Epigene
Epigene

Reputation: 3928

How to structure namespaced modules

I am having trouble with Ruby class (constant) lookup within the context of a Rails engine gem.

I have a gem MyGem that is a Rails engine. It defines non-namespaced models that are expected to be overridden by the MainApp that would include the gem and namespaced modules, which are included in gem's and main_app's models to have a DRY way of defining reusable code.

Here is a sample code structure:

Two models

# in /app/models/user.rb        
class User < ActiveRecord::Base
  include MyGem::User::CommonExt
end

# in /app/models/comment.rb        
class Comment < ActiveRecord::Base
  include MyGem::Comment::CommonExt
end

Their two modules

# in /app/models/concerns/my_gem/user/common_ext.rb
module MyGem::User::CommonExt
  def load_comment(id)
    return Comment.find(id)
  end
end

# in /app/models/concerns/my_gem/comment/common_ext.rb
module MyGem::Comment::CommonExt
  def load_user(id)
    return User.find(id)
  end
end

Now, if I call

User.new.load_comment(1)

I get undefined method #find for MyGem::Comment::Module

I think I understand why this is happening - in the context of #load_comment definition, which is namespaced under MyGem, Comment constant lookup returns MyGem::Comment, rather than the more distant ::Comment

I would prefer not to have to prepend every model instance with ::.
Is there a file structure, model/class definition or configuration change I could use to make a call to Comment return the model Comment, not the MyGem::Comment module?

Upvotes: 0

Views: 34

Answers (1)

Midwire
Midwire

Reputation: 1100

I would use inheritance instead of mixin in this case.

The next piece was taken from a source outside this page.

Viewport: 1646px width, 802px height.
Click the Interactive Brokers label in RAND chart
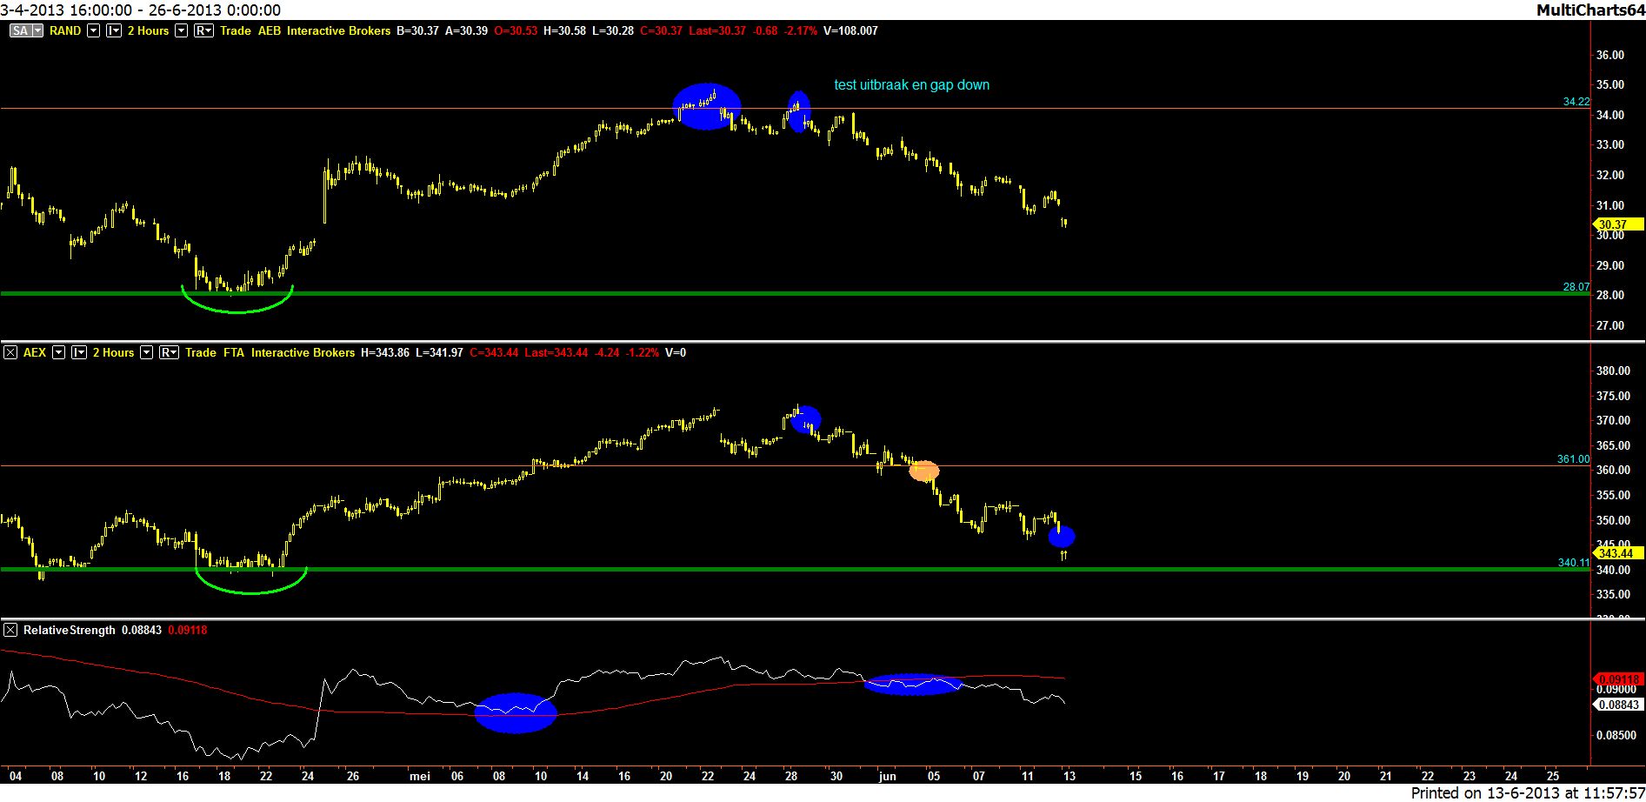338,30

So in your gem/engine you could define your common class similar to this:

module MyGem
  module Common
    class Base < ActiveRecord::Base
      # common functionality goes here
      def load(record_type, id)
        record_type.find(id)
      end
    end
  end
end

Then in your main_app code:

class User < MyGem::Common::Base
  ...
end

Now you could do this:

User.new.load(Comment, 1)

This violates the Law of Demeter but hopefully it illustrates the point.

Doing it like this is DRY and has the added benefit that it prevents your gem from having to know about classes which are outside it's own scope.